Skip to content

Guardrails

Guardrails are the operational limits placed on a single agent run to bound its cost, duration, and blast radius. They are the run-level complement to the architectural controls in Controls and the security boundaries in Security & Prompt Injection: controls decide what an agent may do, guardrails decide how far a single run may go before it must stop or escalate.

  1. Maximum reasoning / tool steps. A hard ceiling on loop iterations prevents an unbounded agent from running forever. Long-horizon work should be many short sessions rather than one run that needs a high ceiling (see Runtime Context Management).
  2. Time and token budgets. Every run carries a budget envelope; exceeding it halts the run and routes to review rather than silently spending. Budgets feed Smart Routing and the Economics and Routing model.
  3. Retry limits. Bounded retries prevent a failing task from looping on the same error. Exhausting retries is a recovery trigger, not a silent failure it generates a new issue or escalates.
  4. HITL / auth escalation. When a run hits a high-tier action (see the Controls autonomy ladder) or low confidence, it escalates to a human with a timeout and SLA action so it cannot stall forever.

Why Guardrails Are Not Enough on Their Own

Section titled “Why Guardrails Are Not Enough on Their Own”
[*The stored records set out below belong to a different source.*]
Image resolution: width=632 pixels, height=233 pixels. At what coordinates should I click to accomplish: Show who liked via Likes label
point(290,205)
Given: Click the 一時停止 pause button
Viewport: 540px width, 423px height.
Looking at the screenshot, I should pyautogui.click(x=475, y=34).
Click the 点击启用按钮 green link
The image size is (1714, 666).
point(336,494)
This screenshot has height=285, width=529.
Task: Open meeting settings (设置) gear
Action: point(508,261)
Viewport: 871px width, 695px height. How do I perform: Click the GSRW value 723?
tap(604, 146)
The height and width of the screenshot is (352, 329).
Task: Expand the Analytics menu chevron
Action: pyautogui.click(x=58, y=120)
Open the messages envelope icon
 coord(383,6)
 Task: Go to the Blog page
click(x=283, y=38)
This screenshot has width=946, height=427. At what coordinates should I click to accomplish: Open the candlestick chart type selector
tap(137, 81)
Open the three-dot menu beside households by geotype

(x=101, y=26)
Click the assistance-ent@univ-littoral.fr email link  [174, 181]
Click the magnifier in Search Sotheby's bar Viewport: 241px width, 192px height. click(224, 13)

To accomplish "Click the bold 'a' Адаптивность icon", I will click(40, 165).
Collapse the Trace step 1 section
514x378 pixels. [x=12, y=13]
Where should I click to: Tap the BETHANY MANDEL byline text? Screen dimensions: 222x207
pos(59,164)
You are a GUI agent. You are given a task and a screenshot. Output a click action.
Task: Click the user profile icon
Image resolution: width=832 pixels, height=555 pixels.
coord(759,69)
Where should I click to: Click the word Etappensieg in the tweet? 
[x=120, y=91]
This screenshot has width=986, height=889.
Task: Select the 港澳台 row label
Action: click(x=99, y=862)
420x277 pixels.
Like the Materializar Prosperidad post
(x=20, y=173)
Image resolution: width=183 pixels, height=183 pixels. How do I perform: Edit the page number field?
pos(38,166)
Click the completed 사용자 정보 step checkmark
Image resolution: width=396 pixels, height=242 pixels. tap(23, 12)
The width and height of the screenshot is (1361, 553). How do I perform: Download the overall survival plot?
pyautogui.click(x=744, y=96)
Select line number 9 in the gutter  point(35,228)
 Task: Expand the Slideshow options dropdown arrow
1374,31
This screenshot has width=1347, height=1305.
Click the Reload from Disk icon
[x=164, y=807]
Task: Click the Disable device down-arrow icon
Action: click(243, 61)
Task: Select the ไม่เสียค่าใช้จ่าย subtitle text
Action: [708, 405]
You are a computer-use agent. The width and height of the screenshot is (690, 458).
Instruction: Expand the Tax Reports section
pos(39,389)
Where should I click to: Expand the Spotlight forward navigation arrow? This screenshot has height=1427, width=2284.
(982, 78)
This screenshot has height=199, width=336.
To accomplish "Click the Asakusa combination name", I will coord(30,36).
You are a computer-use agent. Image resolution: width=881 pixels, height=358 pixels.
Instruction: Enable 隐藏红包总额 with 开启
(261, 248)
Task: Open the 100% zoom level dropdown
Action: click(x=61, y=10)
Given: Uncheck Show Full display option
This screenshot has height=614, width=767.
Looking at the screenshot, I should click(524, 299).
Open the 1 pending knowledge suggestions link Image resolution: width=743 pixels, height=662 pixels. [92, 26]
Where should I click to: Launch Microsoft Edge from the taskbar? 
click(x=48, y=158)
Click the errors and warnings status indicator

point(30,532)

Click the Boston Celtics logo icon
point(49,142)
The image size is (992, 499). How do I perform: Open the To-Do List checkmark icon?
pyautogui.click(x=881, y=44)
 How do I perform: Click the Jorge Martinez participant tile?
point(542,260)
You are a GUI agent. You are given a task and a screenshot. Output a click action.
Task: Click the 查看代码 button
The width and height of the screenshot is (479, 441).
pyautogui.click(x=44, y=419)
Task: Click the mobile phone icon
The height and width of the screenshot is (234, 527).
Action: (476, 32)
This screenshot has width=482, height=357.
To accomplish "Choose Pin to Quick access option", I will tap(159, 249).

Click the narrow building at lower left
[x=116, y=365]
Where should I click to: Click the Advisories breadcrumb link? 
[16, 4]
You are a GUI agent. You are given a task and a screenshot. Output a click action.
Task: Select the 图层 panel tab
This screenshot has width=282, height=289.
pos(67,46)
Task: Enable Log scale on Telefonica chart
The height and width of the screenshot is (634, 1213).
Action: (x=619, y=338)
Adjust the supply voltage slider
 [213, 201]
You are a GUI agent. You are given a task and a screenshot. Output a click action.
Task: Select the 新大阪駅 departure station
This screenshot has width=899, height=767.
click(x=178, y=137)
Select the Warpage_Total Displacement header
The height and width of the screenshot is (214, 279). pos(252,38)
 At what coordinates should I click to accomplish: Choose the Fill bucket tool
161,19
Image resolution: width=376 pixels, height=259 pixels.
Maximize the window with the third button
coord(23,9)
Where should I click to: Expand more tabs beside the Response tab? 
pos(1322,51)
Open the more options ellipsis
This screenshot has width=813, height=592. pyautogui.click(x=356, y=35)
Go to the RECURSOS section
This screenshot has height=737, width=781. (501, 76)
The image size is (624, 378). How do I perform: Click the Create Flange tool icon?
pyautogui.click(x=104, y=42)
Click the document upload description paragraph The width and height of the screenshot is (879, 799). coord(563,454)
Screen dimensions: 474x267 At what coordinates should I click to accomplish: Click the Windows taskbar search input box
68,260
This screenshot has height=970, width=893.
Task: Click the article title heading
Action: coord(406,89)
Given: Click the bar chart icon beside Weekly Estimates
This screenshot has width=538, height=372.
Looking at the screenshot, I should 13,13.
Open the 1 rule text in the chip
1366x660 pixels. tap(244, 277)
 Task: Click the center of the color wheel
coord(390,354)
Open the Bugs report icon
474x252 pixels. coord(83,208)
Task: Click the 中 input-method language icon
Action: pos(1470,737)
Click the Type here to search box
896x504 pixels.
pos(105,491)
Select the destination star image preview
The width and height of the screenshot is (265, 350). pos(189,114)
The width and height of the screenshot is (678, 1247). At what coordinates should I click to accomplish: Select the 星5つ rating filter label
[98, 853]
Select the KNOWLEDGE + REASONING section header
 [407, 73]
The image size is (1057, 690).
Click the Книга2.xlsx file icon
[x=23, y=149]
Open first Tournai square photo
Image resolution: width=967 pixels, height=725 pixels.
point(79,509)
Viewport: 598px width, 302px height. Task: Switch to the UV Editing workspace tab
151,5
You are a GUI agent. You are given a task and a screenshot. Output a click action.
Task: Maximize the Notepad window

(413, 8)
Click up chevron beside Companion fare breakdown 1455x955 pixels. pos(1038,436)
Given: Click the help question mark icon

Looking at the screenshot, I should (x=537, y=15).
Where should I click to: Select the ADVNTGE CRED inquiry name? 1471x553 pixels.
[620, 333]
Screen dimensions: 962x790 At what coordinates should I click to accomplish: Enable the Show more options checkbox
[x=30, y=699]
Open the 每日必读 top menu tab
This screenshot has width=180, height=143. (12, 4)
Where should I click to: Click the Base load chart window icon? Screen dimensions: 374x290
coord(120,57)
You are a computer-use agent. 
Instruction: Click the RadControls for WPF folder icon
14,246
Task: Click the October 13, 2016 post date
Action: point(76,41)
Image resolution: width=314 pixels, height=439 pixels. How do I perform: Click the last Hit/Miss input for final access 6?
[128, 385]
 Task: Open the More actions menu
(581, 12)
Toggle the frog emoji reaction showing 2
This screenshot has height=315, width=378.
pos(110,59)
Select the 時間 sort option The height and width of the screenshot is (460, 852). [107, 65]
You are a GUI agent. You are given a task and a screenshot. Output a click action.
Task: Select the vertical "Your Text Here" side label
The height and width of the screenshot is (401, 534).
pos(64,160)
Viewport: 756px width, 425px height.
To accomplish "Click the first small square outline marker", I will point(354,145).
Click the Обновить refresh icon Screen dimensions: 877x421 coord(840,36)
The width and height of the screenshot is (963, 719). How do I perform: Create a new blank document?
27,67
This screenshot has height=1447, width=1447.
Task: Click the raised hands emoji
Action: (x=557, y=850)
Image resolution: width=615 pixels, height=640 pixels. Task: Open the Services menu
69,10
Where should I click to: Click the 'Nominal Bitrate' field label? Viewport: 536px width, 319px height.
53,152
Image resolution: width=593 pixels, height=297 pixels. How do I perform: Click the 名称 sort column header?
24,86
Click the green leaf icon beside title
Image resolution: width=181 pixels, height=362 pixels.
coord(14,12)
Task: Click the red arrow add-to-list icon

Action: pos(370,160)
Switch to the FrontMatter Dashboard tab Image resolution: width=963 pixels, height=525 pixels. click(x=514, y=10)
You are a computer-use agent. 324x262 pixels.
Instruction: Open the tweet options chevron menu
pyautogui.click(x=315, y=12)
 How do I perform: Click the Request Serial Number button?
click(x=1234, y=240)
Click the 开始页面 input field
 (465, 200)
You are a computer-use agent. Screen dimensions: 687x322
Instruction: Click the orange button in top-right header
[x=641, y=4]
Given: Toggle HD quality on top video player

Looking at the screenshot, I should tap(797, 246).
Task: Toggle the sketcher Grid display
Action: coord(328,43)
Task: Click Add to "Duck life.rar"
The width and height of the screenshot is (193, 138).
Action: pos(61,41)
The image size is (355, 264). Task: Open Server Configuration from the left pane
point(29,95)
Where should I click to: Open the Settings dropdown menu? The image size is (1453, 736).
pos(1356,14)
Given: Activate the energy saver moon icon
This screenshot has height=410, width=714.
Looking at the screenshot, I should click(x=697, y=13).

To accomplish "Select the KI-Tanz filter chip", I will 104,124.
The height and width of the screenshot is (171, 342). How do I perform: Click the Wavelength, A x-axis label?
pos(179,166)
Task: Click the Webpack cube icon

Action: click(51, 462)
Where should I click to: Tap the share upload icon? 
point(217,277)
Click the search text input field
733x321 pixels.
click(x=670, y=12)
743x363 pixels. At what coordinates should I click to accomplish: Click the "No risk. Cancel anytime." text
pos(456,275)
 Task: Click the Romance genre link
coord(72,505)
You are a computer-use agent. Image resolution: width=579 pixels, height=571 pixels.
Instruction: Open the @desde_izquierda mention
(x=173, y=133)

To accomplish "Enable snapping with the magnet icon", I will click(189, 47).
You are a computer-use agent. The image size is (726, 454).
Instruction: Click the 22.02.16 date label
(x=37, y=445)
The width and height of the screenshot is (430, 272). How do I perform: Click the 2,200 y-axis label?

Guardrails bound a cooperative agent. They do not stop an injected or misbehaving one from doing damage within its limits a single high-tier action can be catastrophic regardless of step count. That is why guardrails sit alongside, not instead of, the structural controls in Controls and Security: environment separation, action gates the agent cannot self-grant, and egress/credential constraints. Guardrails make a run affordable and bounded; structural controls make it safe.